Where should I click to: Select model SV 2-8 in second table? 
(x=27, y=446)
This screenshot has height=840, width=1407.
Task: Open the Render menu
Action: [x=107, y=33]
==
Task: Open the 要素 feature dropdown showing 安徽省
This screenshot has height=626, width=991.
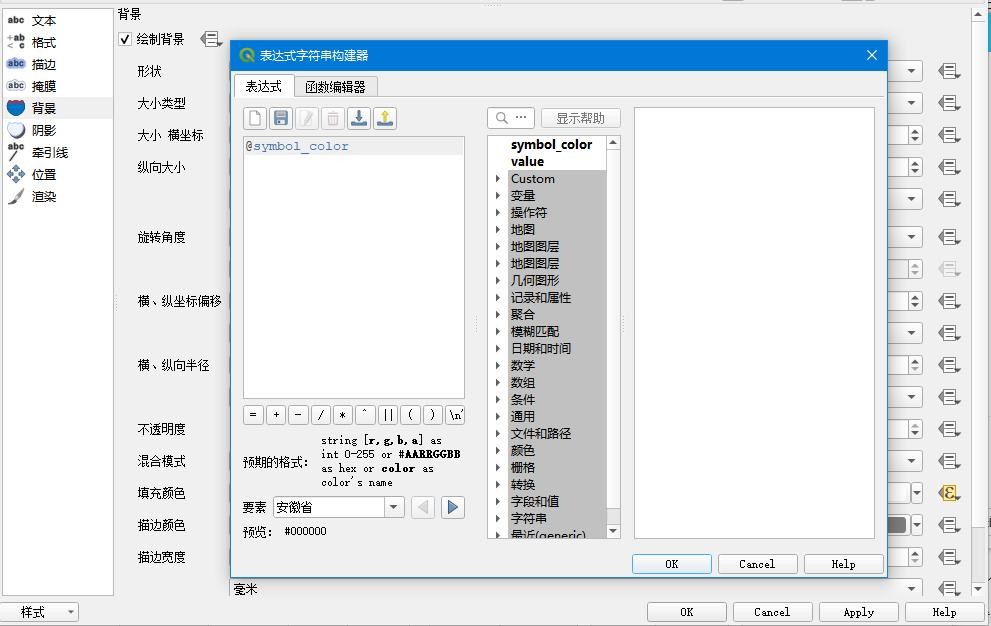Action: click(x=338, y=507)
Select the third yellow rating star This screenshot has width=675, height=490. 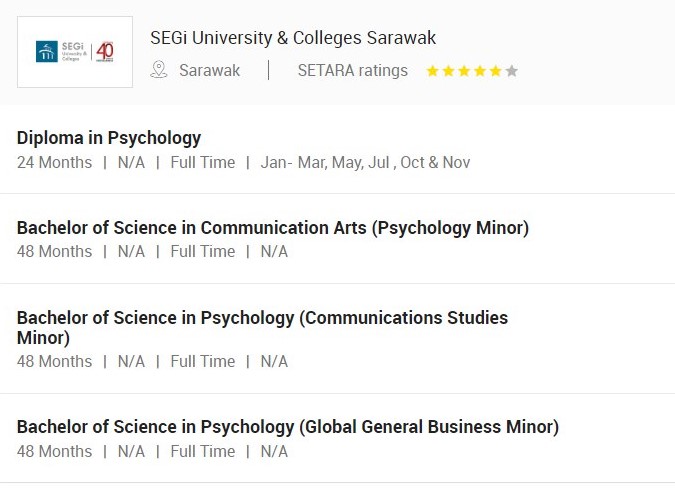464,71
---
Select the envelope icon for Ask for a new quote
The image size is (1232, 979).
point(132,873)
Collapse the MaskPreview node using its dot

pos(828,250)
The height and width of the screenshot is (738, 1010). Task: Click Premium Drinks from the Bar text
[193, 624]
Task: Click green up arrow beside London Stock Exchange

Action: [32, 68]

● **AIM**
Please rewrite the listing lines from the line with "Task: Click green" to the line with "Action: [32, 68]", renaming "London Stock Exchange" to "New York Stock Exchange" and leaving everything else unchanged.

● **REPLY**
Task: Click green up arrow beside New York Stock Exchange

Action: [32, 68]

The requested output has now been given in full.